A haunting thought suddenly rises within me. What if my mother’s bounty had been set into motion by the workings of Tariq and Zaid’s plan? Had they been working together this long while I was away at school? Was she getting too close to the coming storm? Disrupting the kindling fire Zaid and Tariq may be fanning with their plans?
Zaid glares at me. “That stunt, saving the American woman Ella Wallace, is a risk that can get you burned.”
It isn’t a surprise he collected her name, but it is disconcerting he has taken the time to connect her and I to each other.
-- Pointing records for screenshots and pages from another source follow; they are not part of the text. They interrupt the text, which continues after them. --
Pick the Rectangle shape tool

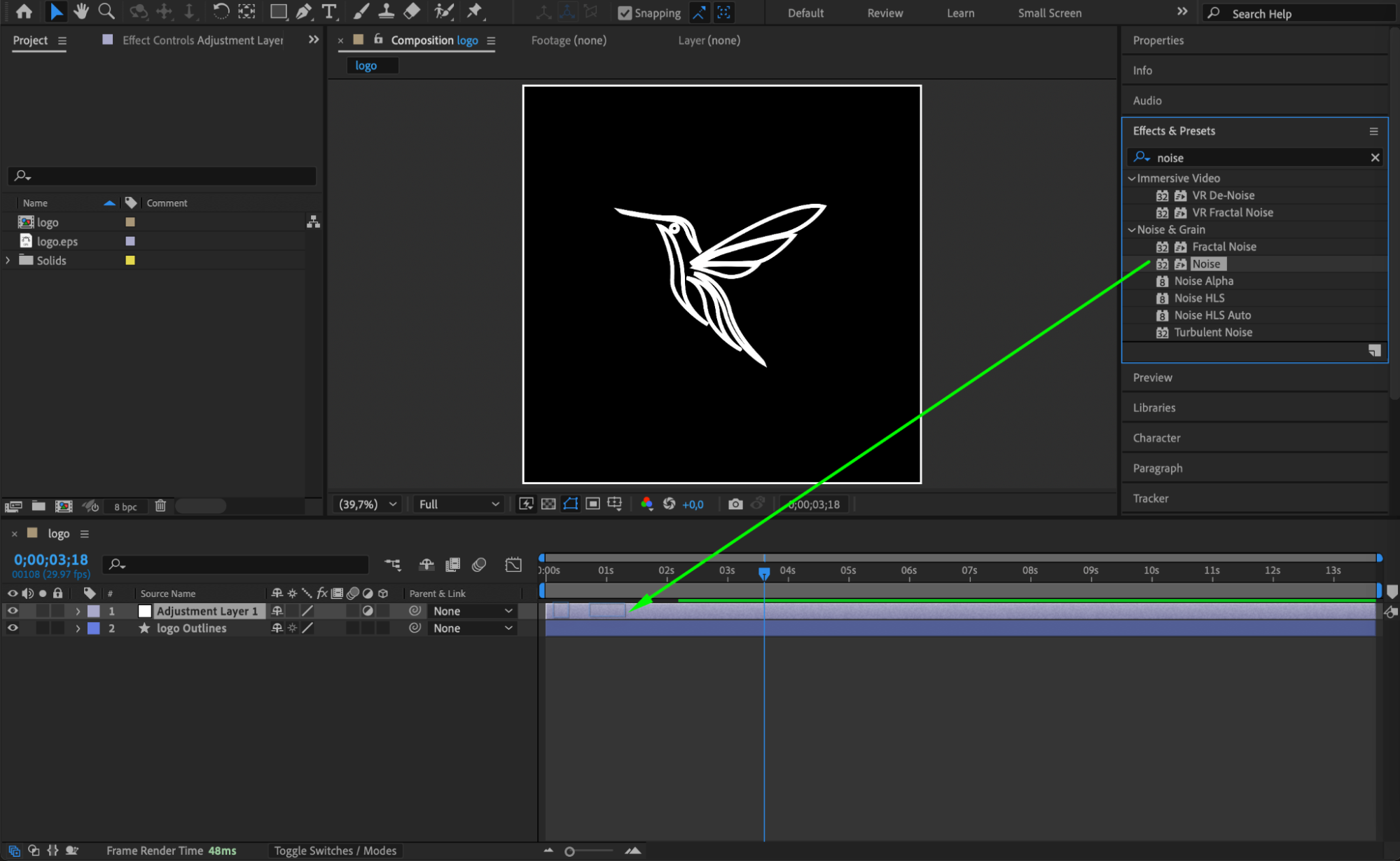click(278, 11)
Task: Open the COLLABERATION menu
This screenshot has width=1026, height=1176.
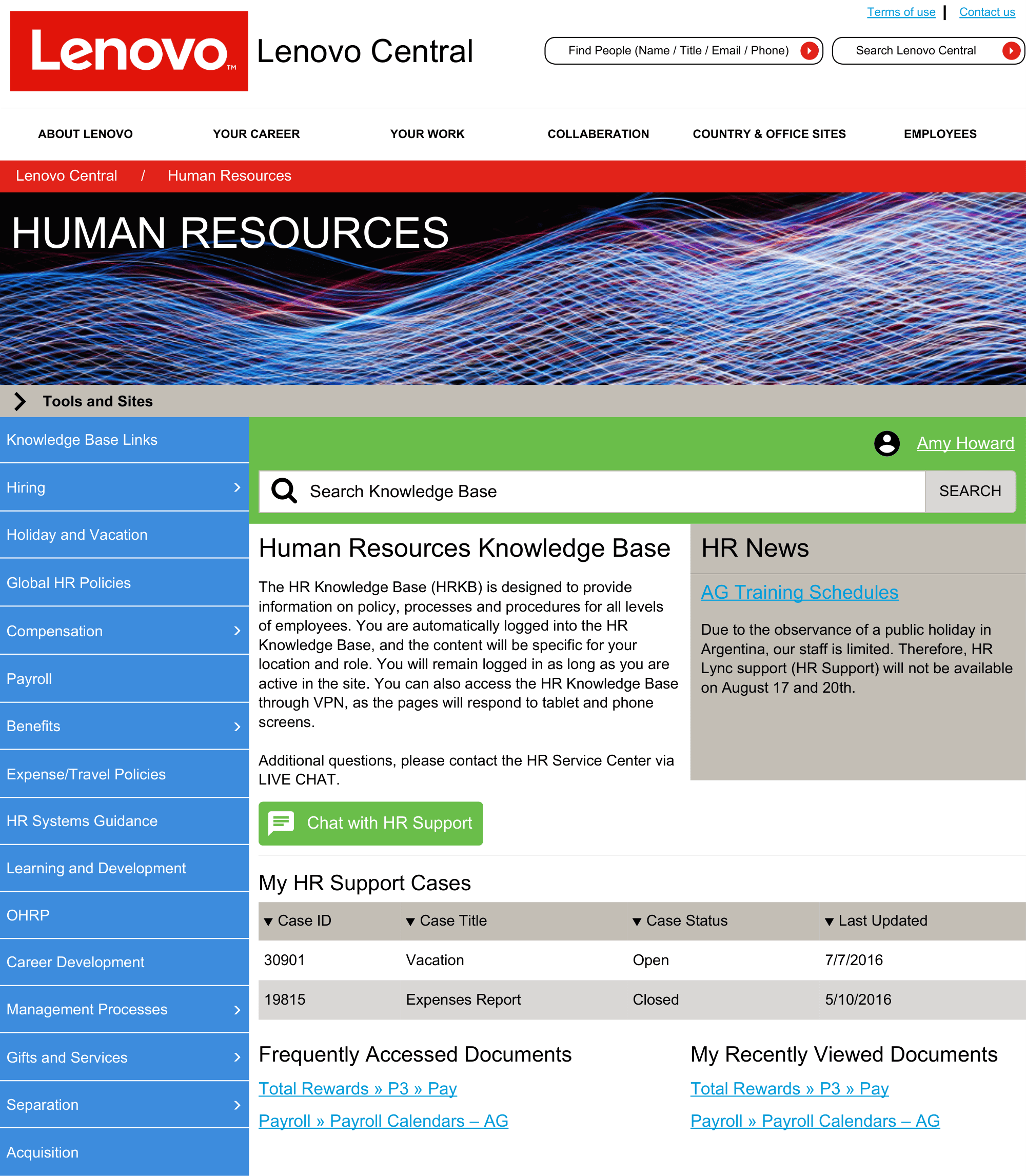Action: click(x=599, y=134)
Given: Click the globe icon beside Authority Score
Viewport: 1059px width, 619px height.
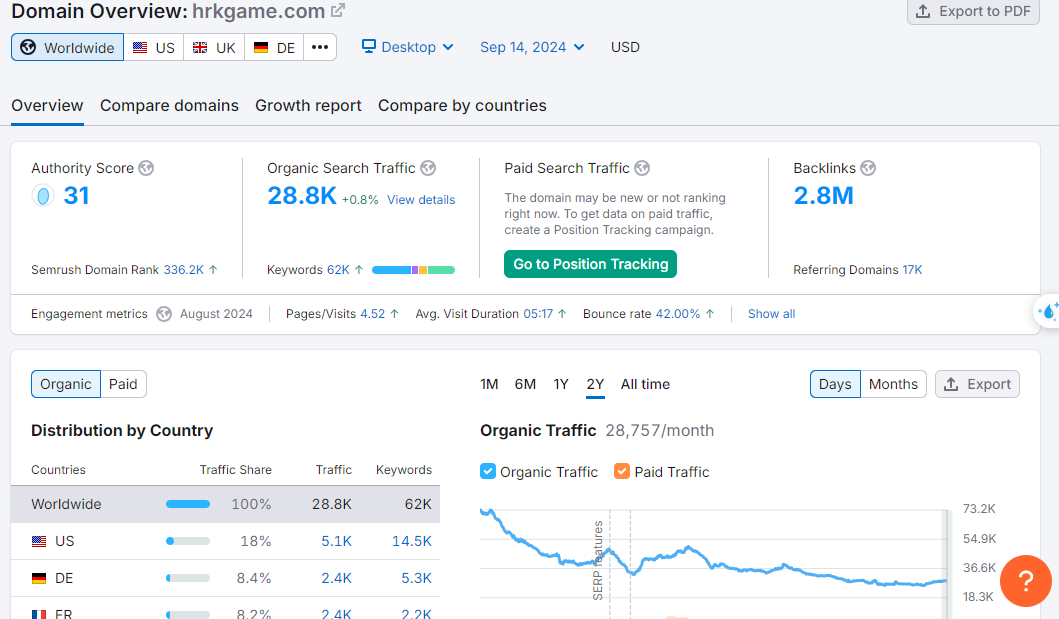Looking at the screenshot, I should point(146,168).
“Running out of Tariq’s like some fucking imbecile. It was an insult, Raj! That is a risk that can get you and I both burned and I will not get burned, brother! Mark my word, if you try and pull me down with you, I will step away and leave you.”
His callous statement, leaving me to the wolves if attacked, strips away a layer of hope I held for any lingering sanity in his fucking head. His blackened eyes are fixed on me as he tells me evenly, “I may not be able to send in our soldiers to save you the next time you do something foolish for your precious center.”
As Zaid backs away, his tone becomes eerily stoic and commonplace. “Our father and your mother have requested both of us at dinner. I would assume they want to speak about the attack on your center since you didn’t report to them once you returned home.”
I correct his innuendo of my being lax in reporting to the King. “Father was resting. I didn’t want to disturb him.”
He shakes his head. “His son’s safety would never be a disturbance, Raj, especially with his life being risked irresponsibly. He would want
to know about his safe return, just as you would want to keep both our King and Queen safe from any harm that could come to them if they got too close to a kindling flame.”
My brother implicating my father and mother in this threatening game he has pulled me into has me right where he wants me: trapped and bound to say nothing about what I know for their sake.
“See you at dinner,” Zaid says, turning and walking out of my room.
I am the last to arrive as I walk into the dining room. My brother is sitting to the right of my father, while my mother sits to his left and my sister next to my brother. Tamanna is almost fifteen and resembles the beauty, patience, and demeanor of my mother. She inherited her intelligence from them both. “Rajaa. Thanks to Allah you are safe!”
She wraps her arms around my waist and rests her head on my chest. I pat her head and hold her close. “Of course I’m safe.”
I hold her at arm’s length and seek out her downcast, tear-filled eyes. “I am fine, Tamanna.”
As I sit next to my mother, I notice my father is sitting in his wheelchair instead of a dining chair tonight. I try not to appear concerned but fail, as my mother has already noticed. “It is more stable for him. Today was ... a challenge.”
I sense the frustration in her voice, but appreciate her choosing words carefully in explaining the challenges. I know one of the challenges was my being caught in the crossfire at the center.
The dining room is not ornamental or magnificent in a kingly way, but simple and warm as my mother and father intended when they built it together after marrying. Even as the servants deliver the food, it is traditional Jordanian cuisine. Nothing exotic, everything authentic to our culture. I could never tire of the comfort this food brings.
As the servants leave, we thank them then my father says shakily, “By the name of Allah. We thank you for our food, our family, and the safety of our sons today.”